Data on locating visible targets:
____________________

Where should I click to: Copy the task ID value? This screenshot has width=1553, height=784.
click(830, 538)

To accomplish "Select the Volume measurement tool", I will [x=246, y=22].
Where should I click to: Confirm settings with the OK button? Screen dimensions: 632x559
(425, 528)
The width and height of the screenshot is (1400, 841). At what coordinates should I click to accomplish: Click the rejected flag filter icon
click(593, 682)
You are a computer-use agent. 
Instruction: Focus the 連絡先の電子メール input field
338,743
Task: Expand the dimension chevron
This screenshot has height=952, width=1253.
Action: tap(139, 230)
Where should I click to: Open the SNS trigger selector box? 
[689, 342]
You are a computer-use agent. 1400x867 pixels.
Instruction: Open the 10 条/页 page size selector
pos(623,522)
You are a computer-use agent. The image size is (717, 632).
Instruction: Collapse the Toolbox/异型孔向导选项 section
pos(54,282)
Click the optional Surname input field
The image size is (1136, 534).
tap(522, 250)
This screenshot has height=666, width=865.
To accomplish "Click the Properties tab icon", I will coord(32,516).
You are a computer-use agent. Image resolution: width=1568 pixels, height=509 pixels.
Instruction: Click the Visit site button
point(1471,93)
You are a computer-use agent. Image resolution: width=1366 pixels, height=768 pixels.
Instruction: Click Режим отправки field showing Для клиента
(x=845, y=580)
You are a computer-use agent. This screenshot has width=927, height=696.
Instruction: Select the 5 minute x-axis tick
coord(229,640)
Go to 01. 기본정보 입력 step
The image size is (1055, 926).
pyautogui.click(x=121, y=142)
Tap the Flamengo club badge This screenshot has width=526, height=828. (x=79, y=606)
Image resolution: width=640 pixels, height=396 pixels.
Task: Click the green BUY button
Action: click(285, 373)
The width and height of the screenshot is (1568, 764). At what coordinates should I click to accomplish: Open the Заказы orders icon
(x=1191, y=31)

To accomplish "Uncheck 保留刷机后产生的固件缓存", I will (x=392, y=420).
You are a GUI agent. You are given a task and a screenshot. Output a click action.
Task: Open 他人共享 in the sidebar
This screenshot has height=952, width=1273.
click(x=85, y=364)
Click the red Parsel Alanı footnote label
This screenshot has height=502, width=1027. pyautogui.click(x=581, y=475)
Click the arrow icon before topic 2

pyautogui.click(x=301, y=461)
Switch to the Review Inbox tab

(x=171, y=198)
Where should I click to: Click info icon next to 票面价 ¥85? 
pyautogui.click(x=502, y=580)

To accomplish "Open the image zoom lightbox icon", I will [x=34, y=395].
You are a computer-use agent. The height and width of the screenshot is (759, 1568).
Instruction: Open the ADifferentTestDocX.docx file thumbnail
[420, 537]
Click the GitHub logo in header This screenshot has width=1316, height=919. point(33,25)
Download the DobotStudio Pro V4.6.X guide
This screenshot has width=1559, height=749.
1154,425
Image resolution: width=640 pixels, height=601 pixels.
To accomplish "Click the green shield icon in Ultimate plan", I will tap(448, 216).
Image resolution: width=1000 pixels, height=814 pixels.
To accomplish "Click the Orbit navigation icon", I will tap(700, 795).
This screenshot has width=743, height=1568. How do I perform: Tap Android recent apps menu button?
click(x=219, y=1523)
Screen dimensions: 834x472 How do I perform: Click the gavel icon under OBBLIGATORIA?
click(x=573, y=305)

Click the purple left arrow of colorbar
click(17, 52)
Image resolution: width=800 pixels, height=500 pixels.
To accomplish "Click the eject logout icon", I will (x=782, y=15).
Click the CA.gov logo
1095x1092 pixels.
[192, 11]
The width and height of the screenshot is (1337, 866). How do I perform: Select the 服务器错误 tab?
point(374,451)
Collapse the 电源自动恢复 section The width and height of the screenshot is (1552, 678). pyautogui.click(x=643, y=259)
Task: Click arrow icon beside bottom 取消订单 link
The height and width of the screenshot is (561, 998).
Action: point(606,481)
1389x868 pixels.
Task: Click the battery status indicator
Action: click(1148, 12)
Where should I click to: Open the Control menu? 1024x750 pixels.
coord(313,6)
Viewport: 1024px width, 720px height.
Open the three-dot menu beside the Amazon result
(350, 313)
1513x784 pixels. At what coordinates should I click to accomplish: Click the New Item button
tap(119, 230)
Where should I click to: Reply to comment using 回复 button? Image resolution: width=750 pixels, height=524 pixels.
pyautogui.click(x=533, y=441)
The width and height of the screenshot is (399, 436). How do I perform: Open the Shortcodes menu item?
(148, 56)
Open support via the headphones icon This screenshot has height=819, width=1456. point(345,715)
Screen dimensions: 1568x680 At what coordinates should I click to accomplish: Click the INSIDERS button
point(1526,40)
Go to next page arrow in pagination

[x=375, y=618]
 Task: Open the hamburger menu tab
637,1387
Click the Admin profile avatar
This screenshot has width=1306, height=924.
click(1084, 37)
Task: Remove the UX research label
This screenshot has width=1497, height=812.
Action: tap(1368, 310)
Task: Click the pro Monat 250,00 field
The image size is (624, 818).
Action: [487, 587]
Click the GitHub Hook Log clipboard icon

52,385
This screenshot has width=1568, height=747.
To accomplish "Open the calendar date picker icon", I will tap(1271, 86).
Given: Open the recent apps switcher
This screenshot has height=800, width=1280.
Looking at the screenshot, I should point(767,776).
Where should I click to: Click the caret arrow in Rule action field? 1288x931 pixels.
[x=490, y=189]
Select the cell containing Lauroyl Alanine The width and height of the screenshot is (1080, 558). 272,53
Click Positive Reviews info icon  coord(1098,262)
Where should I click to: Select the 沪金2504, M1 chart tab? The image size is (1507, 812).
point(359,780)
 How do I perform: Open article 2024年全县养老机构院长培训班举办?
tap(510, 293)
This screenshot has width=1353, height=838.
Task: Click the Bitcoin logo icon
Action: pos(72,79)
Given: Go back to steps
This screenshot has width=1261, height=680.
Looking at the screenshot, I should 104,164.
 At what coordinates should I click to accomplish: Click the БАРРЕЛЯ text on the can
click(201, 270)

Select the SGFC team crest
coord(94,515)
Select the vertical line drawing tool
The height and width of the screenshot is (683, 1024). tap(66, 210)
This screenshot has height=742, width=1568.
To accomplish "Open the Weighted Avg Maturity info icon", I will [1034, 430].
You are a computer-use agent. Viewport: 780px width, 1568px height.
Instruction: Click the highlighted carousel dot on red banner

____________________

- DIRECTIONS FOR THIS TASK
Output the data lines from the line containing "You are a computer-use agent. Image resolution: width=1568" to the line containing "coord(229,640)", inclusive, as a JSON list of strings with one string per line and no blank lines.

- EXPECTED OUTPUT
[
  "You are a computer-use agent. Image resolution: width=1568 pixels, height=509 pixels.",
  "Instruction: Click the Visit site button",
  "point(1471,93)",
  "You are a computer-use agent. Image resolution: width=1366 pixels, height=768 pixels.",
  "Instruction: Click Режим отправки field showing Для клиента",
  "(x=845, y=580)",
  "You are a computer-use agent. This screenshot has width=927, height=696.",
  "Instruction: Select the 5 minute x-axis tick",
  "coord(229,640)"
]